MySQL version 5.0 lets you coordinate transactions involving different resources by using the X/Open Distributed Transaction Processing model XA. Although currently not very widely used, XA offers attractive opportunities for coordinating all kinds of resources with transactions.

In version 5.0, the server uses XA internally to coordinate the binary log and the storage engines.

A set of commands allows the client to take advantage of XA synchronization as well. XA allows different statements entered by different users to be treated as a single transaction. On the other hand, it imposes some overhead, so some administrators turn it off globally.

XA includes a transaction manager that coordinates a set of resource managers so that they commit a global transaction as an atomic unit. Each transaction is assigned a unique XID, which is used by the transaction manager and the resource managers. When used internally in the MySQL server, the transaction manager is usually the binary log and the resource managers are the storage engines. The process of committing an XA transaction is shown in Figure 3 and consists of two phases.

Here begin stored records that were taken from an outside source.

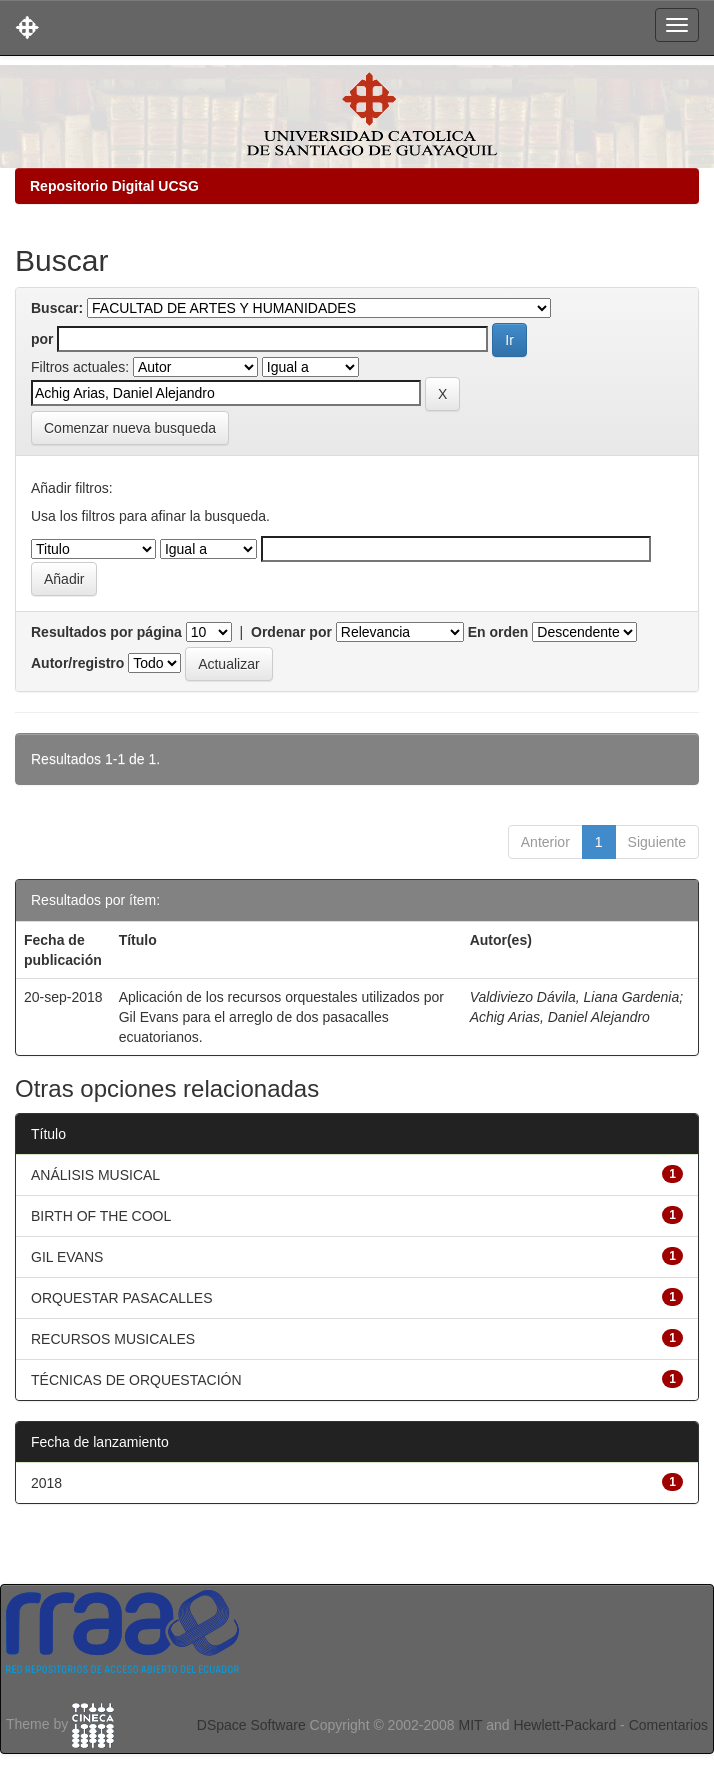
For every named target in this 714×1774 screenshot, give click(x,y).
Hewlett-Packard (564, 1725)
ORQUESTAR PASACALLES (122, 1298)
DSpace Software (251, 1725)
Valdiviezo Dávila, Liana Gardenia (575, 997)
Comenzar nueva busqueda (130, 428)
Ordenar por (291, 632)
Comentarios (668, 1725)
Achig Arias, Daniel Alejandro (560, 1017)
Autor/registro (77, 663)
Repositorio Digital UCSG (114, 186)
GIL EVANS (67, 1257)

Figure 3. Distributed transaction commit using XA


In phase 1, each storage engine is asked to prepare for a commit. When preparing, the storage engine writes any information it needs to commit correctly to safe storage and then returns an OK message. If any storage engine replies negatively—meaning that it cannot commit the transaction—the commit is aborted and all engines are instructed to roll back the transaction.

After all storage engines have reported that they have prepared without error, and before phase 2 begins, the transaction cache is written to the binary log. In contrast to normal transactions, which are terminated with a normal Query event with a COMMIT, an XA transaction is terminated with an Xid event containing the XID.

In phase 2, all the storage engines that were prepared in phase 1 are asked to commit the transaction. When committing, each storage engine will report that it has commit⁠ted the transaction in stable storage. It is important to understand that the commit cannot fail: once phase 1 has passed, the storage engine has guaranteed that the transaction can be committed and therefore is not allowed to report failure in phase 2. A hardware failure can, of course, cause a crash, but since the storage engines have stored the information in durable storage, they will be able to recover properly when the server restarts. 

After phase 2, the transaction manager is given a chance to discard any shared resources, should it choose to. The binary log does not need to do any such cleanup actions, so it does not do anything special with regard to XA at this step.

In the event that a crash occurs while committing an XA transaction, the recovery procedure in Figure 4 will take place when the server is restarted. At startup, the server will open the last binary log and check the Format description event. If the binlog-in-use flag described earlier is set, it indicates that the server crashed and XA recovery has to be executed.

The server starts by walking through the binary log that was just opened and finding the XIDs of all transactions in the binary log by reading the Xid events. Each storage engine loaded into the server will then be asked to commit the transactions in this list. For each XID in the list, the storage engine will determine whether a transaction with that XID is prepared but not committed, and commit it if that is the case. If the storage engine has prepared a transaction with an XID that is not in this list, the XID obviously did not make it to the binary log before the server crashed, so the transaction should be rolled back.